Money Observer’s Prudent Parent considers the financial future for forthcoming generations.
It is well documented that when it comes to personal finances, the millennial generation (to which I belong) are worse off than their parents. However, some older readers of the babyboomer generation may vehemently disagree and point out they were simply shrewder savers. They also faced the challenges of interest rates hitting double-digit territory in 1988 and remaining at such levels until late 1992; moreover, over the past decade savings rates have been cut to the bone.
But against that, there is no denying that babyboomers have benefited from the strongest two-decade period of historically high house price growth. In addition, for those who have them, there is a reason why final salary pensions are labelled ‘gold-plated’.
The reality for my generation is that it is much harder to get onto the property ladder, we will be working longer than our forebears, and thanks to our defined contribution pensions we will have less reliable and probably smaller sums in retirement.
A large number of boomers help millennials to bridge the property ladder gap, with the Bank of Mum and Dad the ninth-biggest lender in the UK. According to recent research by MoneySuperMarket, children are handed £9,050 on average, with nearly one in 10 receiving £20,000 or more. It also found that 15% of parents remortgaged to help their children.

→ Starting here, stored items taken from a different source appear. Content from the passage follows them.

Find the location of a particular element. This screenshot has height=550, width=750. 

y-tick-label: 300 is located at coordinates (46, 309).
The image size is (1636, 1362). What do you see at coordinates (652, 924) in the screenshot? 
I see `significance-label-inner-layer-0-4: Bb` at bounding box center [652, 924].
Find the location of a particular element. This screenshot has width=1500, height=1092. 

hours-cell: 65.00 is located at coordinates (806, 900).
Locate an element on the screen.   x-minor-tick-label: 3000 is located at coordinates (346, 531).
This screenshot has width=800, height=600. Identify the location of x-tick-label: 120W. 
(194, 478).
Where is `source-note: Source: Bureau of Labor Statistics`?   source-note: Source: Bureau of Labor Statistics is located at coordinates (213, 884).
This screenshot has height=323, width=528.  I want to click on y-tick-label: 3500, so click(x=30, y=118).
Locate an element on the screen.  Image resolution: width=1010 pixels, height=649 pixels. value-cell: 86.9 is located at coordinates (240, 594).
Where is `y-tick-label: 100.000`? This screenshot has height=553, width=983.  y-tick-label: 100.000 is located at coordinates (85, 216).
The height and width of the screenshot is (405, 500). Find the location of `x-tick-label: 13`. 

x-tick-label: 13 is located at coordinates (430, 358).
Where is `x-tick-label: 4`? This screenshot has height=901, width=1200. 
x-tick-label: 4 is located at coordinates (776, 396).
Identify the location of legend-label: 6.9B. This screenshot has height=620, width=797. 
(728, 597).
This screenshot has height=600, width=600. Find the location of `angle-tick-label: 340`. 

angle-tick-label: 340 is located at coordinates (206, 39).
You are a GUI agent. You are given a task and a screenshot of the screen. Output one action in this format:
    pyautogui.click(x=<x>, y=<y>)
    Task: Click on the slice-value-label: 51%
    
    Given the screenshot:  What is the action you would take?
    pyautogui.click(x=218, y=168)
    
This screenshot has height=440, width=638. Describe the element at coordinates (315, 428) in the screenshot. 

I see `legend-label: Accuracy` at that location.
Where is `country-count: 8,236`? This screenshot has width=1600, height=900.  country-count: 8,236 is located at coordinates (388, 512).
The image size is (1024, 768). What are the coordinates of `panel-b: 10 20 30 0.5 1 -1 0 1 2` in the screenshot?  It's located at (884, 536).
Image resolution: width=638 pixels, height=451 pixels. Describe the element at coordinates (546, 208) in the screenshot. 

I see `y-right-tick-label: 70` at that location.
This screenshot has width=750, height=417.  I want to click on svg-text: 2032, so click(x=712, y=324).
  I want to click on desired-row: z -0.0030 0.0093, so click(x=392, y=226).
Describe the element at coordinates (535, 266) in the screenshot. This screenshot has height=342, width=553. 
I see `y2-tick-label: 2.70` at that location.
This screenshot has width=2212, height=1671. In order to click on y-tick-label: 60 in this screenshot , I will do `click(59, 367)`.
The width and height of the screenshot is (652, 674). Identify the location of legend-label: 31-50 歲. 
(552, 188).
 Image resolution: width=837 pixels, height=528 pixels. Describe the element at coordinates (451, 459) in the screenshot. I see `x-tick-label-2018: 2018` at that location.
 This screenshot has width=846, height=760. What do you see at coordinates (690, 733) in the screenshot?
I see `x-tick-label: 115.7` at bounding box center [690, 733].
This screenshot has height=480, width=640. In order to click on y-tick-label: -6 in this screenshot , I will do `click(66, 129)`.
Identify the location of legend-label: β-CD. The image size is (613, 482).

But this, as Rachel Wait, consumer affairs spokesperson at MoneySuperMarket, points out, is only viable if the parental property has gone up in value; and parents will need to be sure they can afford to keep up with their new repayments. She adds: “Try to be realistic – only release equity to help your children with life events if you can really afford to do so.”
This got me thinking: in 25 years’ time will I be able to do the same for my son? Probably not, I’m afraid son; now, let’s sit down and have a chat about house price inflation.